Exercise description » Of the entries below, restate word for word only the section that runs from the line with "Task: Enable the Change Filter checkbox" to the line with "The image size is (877, 632).", counting both ends.

Records to use »
********************
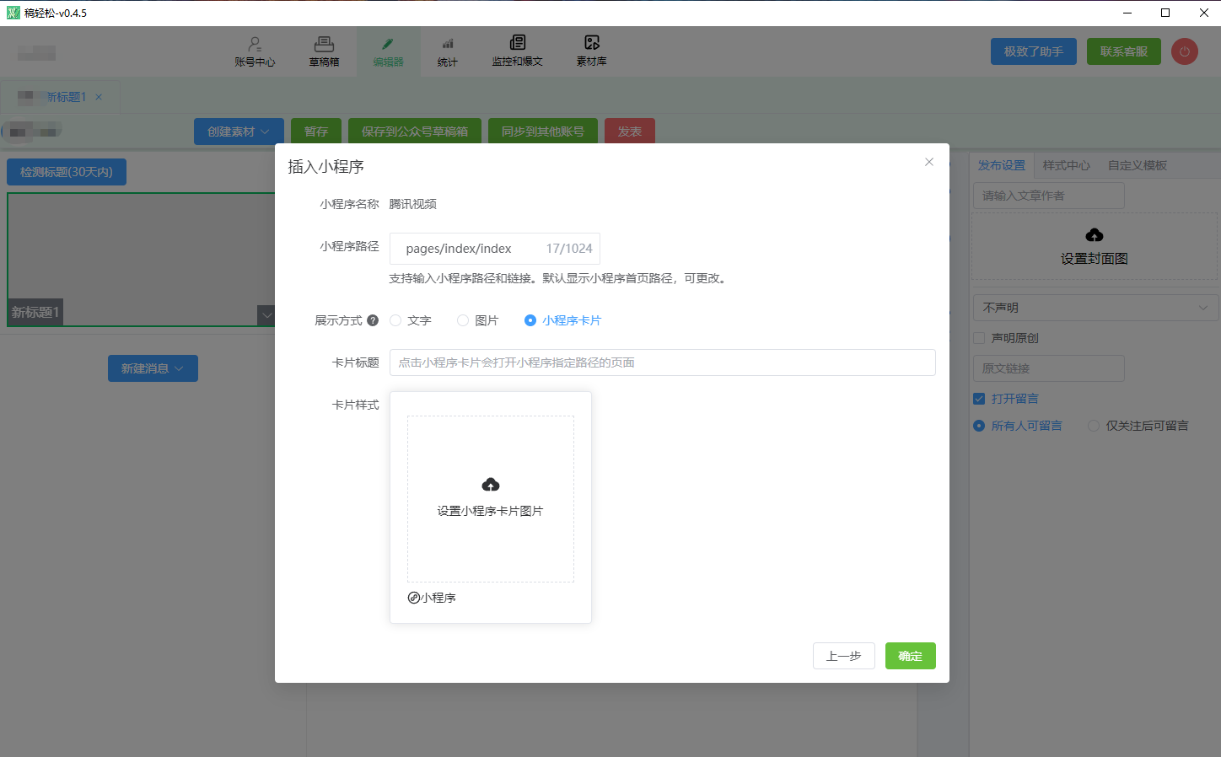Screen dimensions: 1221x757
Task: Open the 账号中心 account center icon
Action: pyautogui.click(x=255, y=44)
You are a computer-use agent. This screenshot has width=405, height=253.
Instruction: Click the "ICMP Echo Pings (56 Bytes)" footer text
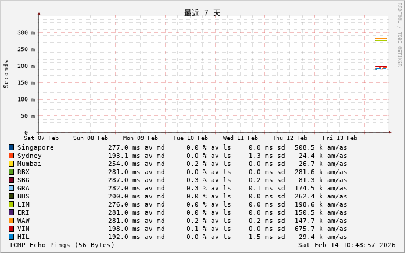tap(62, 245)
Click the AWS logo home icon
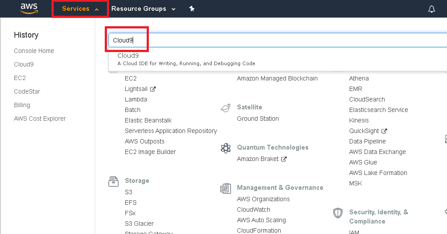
********************
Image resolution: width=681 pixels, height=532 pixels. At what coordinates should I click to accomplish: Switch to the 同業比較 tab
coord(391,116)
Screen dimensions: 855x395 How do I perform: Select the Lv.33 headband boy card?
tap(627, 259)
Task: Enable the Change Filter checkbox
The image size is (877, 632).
********************
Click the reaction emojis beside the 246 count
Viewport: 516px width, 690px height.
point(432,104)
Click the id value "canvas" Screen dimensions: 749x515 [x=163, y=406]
********************
Your solution »
Task: Enable the Change Filter checkbox
The image size is (877, 632).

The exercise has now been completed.